*** RECORDS PROVIDED ***
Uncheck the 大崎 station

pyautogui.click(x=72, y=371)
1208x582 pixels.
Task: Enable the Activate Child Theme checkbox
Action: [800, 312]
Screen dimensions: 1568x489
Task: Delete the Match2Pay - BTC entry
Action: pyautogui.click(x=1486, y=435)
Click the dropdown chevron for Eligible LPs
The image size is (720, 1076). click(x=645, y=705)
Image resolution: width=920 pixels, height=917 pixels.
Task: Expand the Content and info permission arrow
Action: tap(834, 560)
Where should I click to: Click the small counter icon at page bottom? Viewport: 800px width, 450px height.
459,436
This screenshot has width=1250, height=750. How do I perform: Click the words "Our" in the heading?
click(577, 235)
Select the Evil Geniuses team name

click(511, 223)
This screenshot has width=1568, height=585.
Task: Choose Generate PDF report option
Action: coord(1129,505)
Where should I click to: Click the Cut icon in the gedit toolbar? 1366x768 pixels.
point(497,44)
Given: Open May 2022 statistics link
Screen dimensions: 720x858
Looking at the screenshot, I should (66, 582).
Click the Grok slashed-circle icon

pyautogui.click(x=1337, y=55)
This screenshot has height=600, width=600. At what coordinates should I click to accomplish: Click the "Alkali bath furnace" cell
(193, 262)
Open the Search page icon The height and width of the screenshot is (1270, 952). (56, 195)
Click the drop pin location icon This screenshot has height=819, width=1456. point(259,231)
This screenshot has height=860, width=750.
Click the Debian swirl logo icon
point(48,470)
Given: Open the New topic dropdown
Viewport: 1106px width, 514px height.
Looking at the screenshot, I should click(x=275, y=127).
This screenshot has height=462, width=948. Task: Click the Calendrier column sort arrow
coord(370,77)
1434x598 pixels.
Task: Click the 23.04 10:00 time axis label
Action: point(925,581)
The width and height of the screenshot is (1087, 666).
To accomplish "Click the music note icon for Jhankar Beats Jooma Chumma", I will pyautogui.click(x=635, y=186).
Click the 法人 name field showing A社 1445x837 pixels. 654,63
*** End of RECORDS PROVIDED ***
* [AIM OF THE TASK] Each line from the one containing "Screen dimensions: 720x858" through the final line of the records must be repeated exactly, with no line added or dropped.

* [EXPECTED OUTPUT]
Screen dimensions: 720x858
Looking at the screenshot, I should (66, 582).
Click the Grok slashed-circle icon

pyautogui.click(x=1337, y=55)
This screenshot has height=600, width=600. At what coordinates should I click to accomplish: Click the "Alkali bath furnace" cell
(193, 262)
Open the Search page icon The height and width of the screenshot is (1270, 952). (56, 195)
Click the drop pin location icon This screenshot has height=819, width=1456. point(259,231)
This screenshot has height=860, width=750.
Click the Debian swirl logo icon
point(48,470)
Given: Open the New topic dropdown
Viewport: 1106px width, 514px height.
Looking at the screenshot, I should click(x=275, y=127).
This screenshot has height=462, width=948. Task: Click the Calendrier column sort arrow
coord(370,77)
1434x598 pixels.
Task: Click the 23.04 10:00 time axis label
Action: point(925,581)
The width and height of the screenshot is (1087, 666).
To accomplish "Click the music note icon for Jhankar Beats Jooma Chumma", I will pyautogui.click(x=635, y=186).
Click the 法人 name field showing A社 1445x837 pixels. 654,63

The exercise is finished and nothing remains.